Lines of data:

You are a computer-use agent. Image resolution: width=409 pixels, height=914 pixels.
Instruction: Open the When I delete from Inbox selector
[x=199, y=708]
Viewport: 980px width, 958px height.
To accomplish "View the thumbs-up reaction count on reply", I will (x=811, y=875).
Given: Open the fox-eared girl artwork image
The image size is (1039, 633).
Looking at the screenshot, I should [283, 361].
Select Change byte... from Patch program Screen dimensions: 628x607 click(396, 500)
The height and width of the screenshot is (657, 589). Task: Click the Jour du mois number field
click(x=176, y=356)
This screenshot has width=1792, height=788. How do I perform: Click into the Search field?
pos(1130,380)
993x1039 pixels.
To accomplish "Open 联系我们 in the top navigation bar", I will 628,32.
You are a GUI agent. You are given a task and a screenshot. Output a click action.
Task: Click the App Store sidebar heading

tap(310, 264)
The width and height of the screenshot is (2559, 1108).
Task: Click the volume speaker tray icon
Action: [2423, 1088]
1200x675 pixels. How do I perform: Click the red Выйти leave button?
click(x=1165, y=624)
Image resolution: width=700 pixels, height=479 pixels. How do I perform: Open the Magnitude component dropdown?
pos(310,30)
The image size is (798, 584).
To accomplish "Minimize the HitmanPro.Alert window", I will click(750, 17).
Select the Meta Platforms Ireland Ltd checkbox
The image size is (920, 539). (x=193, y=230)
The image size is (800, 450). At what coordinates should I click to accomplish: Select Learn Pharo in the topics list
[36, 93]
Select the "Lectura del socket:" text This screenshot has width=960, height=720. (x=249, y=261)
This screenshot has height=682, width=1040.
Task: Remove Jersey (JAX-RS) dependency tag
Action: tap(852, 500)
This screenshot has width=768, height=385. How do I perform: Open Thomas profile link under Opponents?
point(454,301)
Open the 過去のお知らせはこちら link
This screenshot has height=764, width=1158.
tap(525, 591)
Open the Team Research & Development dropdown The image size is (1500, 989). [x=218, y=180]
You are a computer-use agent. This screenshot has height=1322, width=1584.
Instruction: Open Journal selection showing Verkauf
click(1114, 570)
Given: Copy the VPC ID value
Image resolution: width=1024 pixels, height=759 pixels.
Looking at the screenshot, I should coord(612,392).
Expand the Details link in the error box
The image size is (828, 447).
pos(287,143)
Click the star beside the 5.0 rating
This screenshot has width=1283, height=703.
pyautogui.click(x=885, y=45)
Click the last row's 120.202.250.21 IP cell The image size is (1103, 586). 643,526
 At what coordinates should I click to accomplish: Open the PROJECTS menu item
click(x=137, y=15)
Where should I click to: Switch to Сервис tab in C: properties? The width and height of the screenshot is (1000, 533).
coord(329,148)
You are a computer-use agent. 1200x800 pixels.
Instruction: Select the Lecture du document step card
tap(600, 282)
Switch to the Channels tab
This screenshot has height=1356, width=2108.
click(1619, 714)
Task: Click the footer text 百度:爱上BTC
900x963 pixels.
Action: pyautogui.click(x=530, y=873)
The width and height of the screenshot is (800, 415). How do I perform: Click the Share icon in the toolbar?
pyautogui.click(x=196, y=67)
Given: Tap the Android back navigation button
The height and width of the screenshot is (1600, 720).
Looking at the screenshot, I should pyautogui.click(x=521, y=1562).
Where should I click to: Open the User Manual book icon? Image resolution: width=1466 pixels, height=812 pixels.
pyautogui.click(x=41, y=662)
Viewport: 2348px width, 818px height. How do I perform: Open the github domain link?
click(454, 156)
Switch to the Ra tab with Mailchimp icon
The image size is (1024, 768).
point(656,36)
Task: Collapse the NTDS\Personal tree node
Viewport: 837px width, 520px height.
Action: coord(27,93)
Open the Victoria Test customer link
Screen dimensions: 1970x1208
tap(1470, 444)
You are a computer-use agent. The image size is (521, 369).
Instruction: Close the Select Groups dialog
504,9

Your goal: Please rewrite the records above, swapping "How do I perform" for "How can I carry out" wherever it occurs and keeping everything else the same.

Response:
You are a computer-use agent. Image resolution: width=409 pixels, height=914 pixels.
Instruction: Open the When I delete from Inbox selector
[x=199, y=708]
Viewport: 980px width, 958px height.
To accomplish "View the thumbs-up reaction count on reply", I will (x=811, y=875).
Given: Open the fox-eared girl artwork image
The image size is (1039, 633).
Looking at the screenshot, I should [283, 361].
Select Change byte... from Patch program Screen dimensions: 628x607 click(396, 500)
The height and width of the screenshot is (657, 589). Task: Click the Jour du mois number field
click(x=176, y=356)
This screenshot has width=1792, height=788. How can I carry out: Click into the Search field?
pos(1130,380)
993x1039 pixels.
To accomplish "Open 联系我们 in the top navigation bar", I will 628,32.
You are a GUI agent. You are given a task and a screenshot. Output a click action.
Task: Click the App Store sidebar heading

tap(310, 264)
The width and height of the screenshot is (2559, 1108).
Task: Click the volume speaker tray icon
Action: [2423, 1088]
1200x675 pixels. How can I carry out: Click the red Выйти leave button?
click(x=1165, y=624)
Image resolution: width=700 pixels, height=479 pixels. How can I carry out: Open the Magnitude component dropdown?
pos(310,30)
The image size is (798, 584).
To accomplish "Minimize the HitmanPro.Alert window", I will click(750, 17).
Select the Meta Platforms Ireland Ltd checkbox
The image size is (920, 539). (x=193, y=230)
The image size is (800, 450). At what coordinates should I click to accomplish: Select Learn Pharo in the topics list
[36, 93]
Select the "Lectura del socket:" text This screenshot has width=960, height=720. (x=249, y=261)
This screenshot has height=682, width=1040.
Task: Remove Jersey (JAX-RS) dependency tag
Action: tap(852, 500)
This screenshot has width=768, height=385. How can I carry out: Open Thomas profile link under Opponents?
point(454,301)
Open the 過去のお知らせはこちら link
This screenshot has height=764, width=1158.
tap(525, 591)
Open the Team Research & Development dropdown The image size is (1500, 989). [x=218, y=180]
You are a computer-use agent. This screenshot has height=1322, width=1584.
Instruction: Open Journal selection showing Verkauf
click(1114, 570)
Given: Copy the VPC ID value
Image resolution: width=1024 pixels, height=759 pixels.
Looking at the screenshot, I should coord(612,392).
Expand the Details link in the error box
The image size is (828, 447).
pos(287,143)
Click the star beside the 5.0 rating
This screenshot has width=1283, height=703.
pyautogui.click(x=885, y=45)
Click the last row's 120.202.250.21 IP cell The image size is (1103, 586). 643,526
 At what coordinates should I click to accomplish: Open the PROJECTS menu item
click(x=137, y=15)
Where should I click to: Switch to Сервис tab in C: properties? The width and height of the screenshot is (1000, 533).
coord(329,148)
You are a computer-use agent. 1200x800 pixels.
Instruction: Select the Lecture du document step card
tap(600, 282)
Switch to the Channels tab
This screenshot has height=1356, width=2108.
click(1619, 714)
Task: Click the footer text 百度:爱上BTC
900x963 pixels.
Action: pyautogui.click(x=530, y=873)
The width and height of the screenshot is (800, 415). How can I carry out: Click the Share icon in the toolbar?
pyautogui.click(x=196, y=67)
Given: Tap the Android back navigation button
The height and width of the screenshot is (1600, 720).
Looking at the screenshot, I should pyautogui.click(x=521, y=1562).
Where should I click to: Open the User Manual book icon? Image resolution: width=1466 pixels, height=812 pixels.
pyautogui.click(x=41, y=662)
Viewport: 2348px width, 818px height. How can I carry out: Open the github domain link?
click(454, 156)
Switch to the Ra tab with Mailchimp icon
The image size is (1024, 768).
point(656,36)
Task: Collapse the NTDS\Personal tree node
Viewport: 837px width, 520px height.
Action: coord(27,93)
Open the Victoria Test customer link
Screen dimensions: 1970x1208
tap(1470, 444)
You are a computer-use agent. The image size is (521, 369).
Instruction: Close the Select Groups dialog
504,9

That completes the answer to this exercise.